Archive for September, 2012

Update to 9/27 post.Microsoft’s Margo Day selected as Geek Wire’s Geek of the Week

http://www.geekwire.com/2012/geek-week-microsoft-education-exec-margo-day-impact-kenya/

If you could take a year off of work how would you change the world?

Margo Day

Margo Day just spent the last year of her life answering that question. The Microsoft VP used a year-long sabbatical that just ended to empower 17,000 girls in rural Kenya to stay in school and avoid the all-too-common cultural practice of early marriage.

Early and or forced marriage and female genital mutilation are still widely practiced in rural Kenya. However, Day is helping to turn the tide. The World Vision Kenya Child Protection and Education Program is focused on accelerating that change.

Access to education is fundamental.

Day took a whole year off work as a high-powered tech VP in order to slow down and help girls living in extreme poverty in a remote region of rural Kenya. She’s just returned from another trip to Africa, her fourth.

- [Supplied material]:
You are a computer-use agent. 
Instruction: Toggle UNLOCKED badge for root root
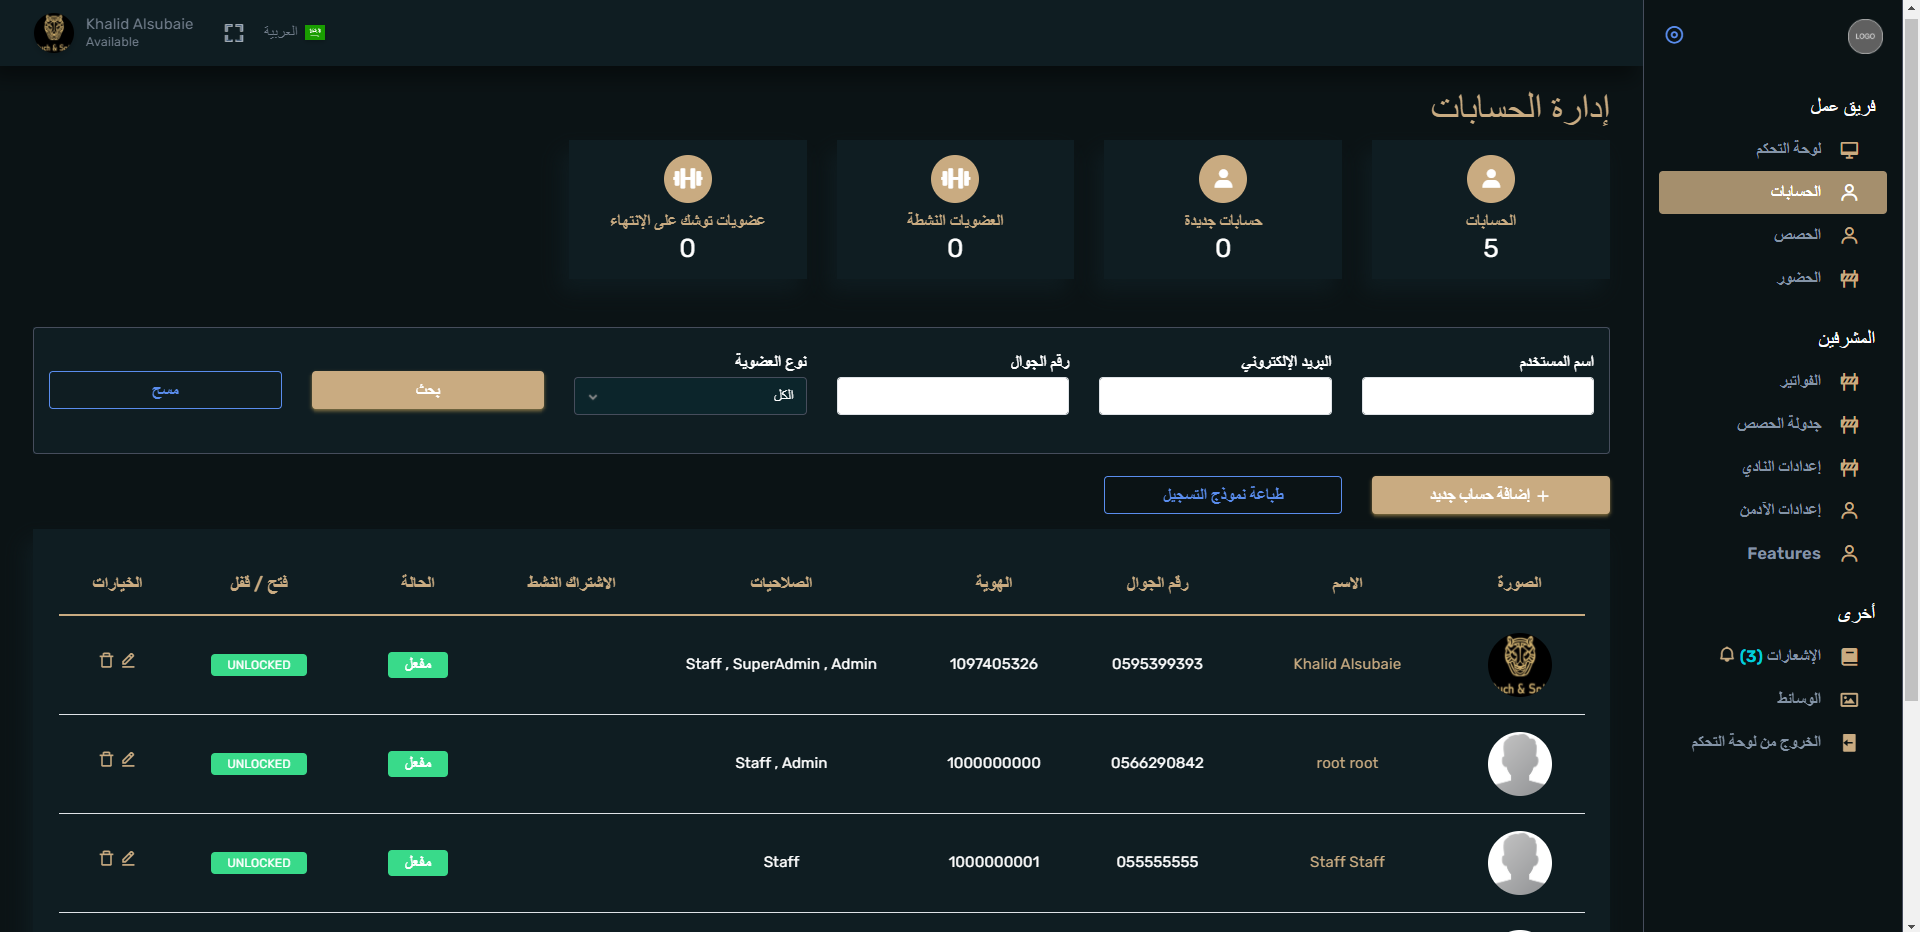click(x=258, y=764)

- [Exercise instructions]:
(a) According to the post about Margo Day, how many girls in rural Kenya did her sabbatical aim to empower?
(b) Render this sentence from the post about Margo Day in French: "However, Day is helping to turn the tide."
(c) Transcribe the post about Margo Day from "Update to 9/27" up to and including "change the world?".

- [Answers to the exercises]:
(a) 17,000 girls

(b) Cependant, Day contribue à renverser la tendance.

(c)
Update to 9/27 post.Microsoft’s Margo Day selected as Geek Wire’s Geek of the Week

http://www.geekwire.com/2012/geek-week-microsoft-education-exec-margo-day-impact-kenya/

If you could take a year off of work how would you change the world?